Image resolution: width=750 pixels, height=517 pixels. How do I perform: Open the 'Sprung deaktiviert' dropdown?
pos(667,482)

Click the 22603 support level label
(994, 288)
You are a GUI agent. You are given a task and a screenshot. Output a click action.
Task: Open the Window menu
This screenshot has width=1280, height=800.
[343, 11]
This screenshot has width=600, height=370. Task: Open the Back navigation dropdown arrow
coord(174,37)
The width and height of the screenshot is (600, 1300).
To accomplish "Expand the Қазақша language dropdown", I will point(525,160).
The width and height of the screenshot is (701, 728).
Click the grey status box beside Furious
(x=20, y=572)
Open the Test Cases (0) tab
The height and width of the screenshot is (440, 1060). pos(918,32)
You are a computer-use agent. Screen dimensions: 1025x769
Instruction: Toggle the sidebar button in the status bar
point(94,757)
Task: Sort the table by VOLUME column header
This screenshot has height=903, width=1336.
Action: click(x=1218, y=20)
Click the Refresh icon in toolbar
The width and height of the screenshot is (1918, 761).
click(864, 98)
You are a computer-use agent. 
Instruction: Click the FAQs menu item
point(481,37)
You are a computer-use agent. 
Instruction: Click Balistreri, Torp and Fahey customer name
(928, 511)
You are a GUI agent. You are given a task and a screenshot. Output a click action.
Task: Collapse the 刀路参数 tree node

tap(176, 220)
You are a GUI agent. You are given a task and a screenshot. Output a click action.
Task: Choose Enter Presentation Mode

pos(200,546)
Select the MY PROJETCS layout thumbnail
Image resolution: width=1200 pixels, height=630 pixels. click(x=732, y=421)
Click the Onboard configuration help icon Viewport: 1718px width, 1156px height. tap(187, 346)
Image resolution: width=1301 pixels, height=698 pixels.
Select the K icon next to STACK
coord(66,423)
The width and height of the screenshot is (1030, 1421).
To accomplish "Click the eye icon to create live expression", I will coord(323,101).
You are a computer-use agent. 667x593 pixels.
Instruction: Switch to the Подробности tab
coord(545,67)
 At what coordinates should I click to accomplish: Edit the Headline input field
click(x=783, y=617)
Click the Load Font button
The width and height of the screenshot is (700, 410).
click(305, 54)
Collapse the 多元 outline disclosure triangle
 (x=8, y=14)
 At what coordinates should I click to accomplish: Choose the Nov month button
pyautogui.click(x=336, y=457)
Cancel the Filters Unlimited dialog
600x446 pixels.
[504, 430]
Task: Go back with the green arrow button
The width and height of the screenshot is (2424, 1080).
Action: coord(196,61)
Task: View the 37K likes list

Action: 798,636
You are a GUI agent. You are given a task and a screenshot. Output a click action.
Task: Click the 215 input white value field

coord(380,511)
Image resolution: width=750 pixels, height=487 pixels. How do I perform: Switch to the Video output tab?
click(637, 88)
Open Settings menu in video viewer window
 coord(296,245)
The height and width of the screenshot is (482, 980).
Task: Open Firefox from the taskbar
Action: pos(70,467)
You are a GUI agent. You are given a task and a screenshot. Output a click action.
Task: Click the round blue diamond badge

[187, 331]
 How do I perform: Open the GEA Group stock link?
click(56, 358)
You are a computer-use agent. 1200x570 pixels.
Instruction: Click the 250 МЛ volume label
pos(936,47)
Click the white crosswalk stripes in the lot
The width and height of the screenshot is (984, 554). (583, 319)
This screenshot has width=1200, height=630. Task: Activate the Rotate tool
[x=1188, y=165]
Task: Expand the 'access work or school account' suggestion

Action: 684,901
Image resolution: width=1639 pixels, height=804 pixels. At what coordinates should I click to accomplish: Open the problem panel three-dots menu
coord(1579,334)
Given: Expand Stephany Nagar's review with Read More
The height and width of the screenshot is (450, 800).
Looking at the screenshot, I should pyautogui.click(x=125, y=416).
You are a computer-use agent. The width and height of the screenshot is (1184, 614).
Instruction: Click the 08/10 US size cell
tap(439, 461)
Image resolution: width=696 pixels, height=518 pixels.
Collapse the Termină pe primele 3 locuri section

● **ABOUT THIS EXERCISE**:
All lines above holding the word "with" make up the answer; copy each one.

● **EXERCISE SOLUTION**:
Task: Go back with the green arrow button
Given: Expand Stephany Nagar's review with Read More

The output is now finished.